== Problem to solve ==
For the records below, print the lines from the line with "The width and height of the screenshot is (1080, 528)." through the line with "You are a computer-use agent. Screen" exactly as written; include both end lines and exclude the rest.

== Exercise data ==
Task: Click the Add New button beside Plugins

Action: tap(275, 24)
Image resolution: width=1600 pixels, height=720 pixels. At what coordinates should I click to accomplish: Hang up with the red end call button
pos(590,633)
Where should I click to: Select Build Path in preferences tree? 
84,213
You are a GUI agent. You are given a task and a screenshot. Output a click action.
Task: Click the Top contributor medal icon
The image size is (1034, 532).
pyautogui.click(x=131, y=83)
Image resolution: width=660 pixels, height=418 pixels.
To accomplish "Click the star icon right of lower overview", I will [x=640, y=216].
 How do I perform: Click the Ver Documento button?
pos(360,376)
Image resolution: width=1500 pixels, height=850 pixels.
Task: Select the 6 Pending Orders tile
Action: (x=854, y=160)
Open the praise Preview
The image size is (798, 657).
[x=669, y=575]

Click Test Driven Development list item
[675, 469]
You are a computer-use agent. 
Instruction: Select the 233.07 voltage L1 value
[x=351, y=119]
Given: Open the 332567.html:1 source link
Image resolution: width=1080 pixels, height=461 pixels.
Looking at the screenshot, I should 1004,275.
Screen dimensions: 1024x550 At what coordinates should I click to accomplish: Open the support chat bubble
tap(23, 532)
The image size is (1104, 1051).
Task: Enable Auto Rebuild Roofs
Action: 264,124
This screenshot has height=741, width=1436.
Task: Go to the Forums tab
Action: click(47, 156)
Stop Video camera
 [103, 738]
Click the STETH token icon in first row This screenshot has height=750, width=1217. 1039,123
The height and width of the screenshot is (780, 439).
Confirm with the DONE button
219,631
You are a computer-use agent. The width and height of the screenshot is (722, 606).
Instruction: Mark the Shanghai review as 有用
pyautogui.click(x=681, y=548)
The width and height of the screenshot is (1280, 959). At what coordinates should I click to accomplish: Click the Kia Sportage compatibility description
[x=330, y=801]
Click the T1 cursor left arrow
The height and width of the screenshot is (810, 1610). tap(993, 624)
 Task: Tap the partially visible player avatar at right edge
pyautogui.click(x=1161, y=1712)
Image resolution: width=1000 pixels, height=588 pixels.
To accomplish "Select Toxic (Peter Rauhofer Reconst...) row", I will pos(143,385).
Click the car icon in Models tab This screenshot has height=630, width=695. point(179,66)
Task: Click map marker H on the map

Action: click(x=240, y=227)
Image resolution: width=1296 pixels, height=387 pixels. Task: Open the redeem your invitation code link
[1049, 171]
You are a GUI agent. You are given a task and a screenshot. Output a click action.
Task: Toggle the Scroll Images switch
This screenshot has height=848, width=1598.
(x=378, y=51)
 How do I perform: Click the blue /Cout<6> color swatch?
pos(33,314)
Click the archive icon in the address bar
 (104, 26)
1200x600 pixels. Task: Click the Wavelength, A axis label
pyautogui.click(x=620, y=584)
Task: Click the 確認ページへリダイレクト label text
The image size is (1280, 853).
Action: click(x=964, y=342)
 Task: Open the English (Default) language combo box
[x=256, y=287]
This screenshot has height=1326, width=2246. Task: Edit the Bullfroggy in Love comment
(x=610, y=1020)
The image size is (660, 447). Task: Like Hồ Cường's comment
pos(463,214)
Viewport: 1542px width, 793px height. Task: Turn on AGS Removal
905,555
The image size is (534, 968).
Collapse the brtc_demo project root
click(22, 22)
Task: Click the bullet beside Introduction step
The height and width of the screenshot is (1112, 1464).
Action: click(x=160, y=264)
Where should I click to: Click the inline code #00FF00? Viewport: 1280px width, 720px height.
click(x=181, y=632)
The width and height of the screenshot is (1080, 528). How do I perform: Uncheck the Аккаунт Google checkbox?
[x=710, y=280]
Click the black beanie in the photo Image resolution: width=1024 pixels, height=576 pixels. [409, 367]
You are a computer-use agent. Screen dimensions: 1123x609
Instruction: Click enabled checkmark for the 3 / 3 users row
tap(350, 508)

== Reply to the task ==
The width and height of the screenshot is (1080, 528). How do I perform: Uncheck the Аккаунт Google checkbox?
[x=710, y=280]
Click the black beanie in the photo Image resolution: width=1024 pixels, height=576 pixels. [409, 367]
You are a computer-use agent. Screen dimensions: 1123x609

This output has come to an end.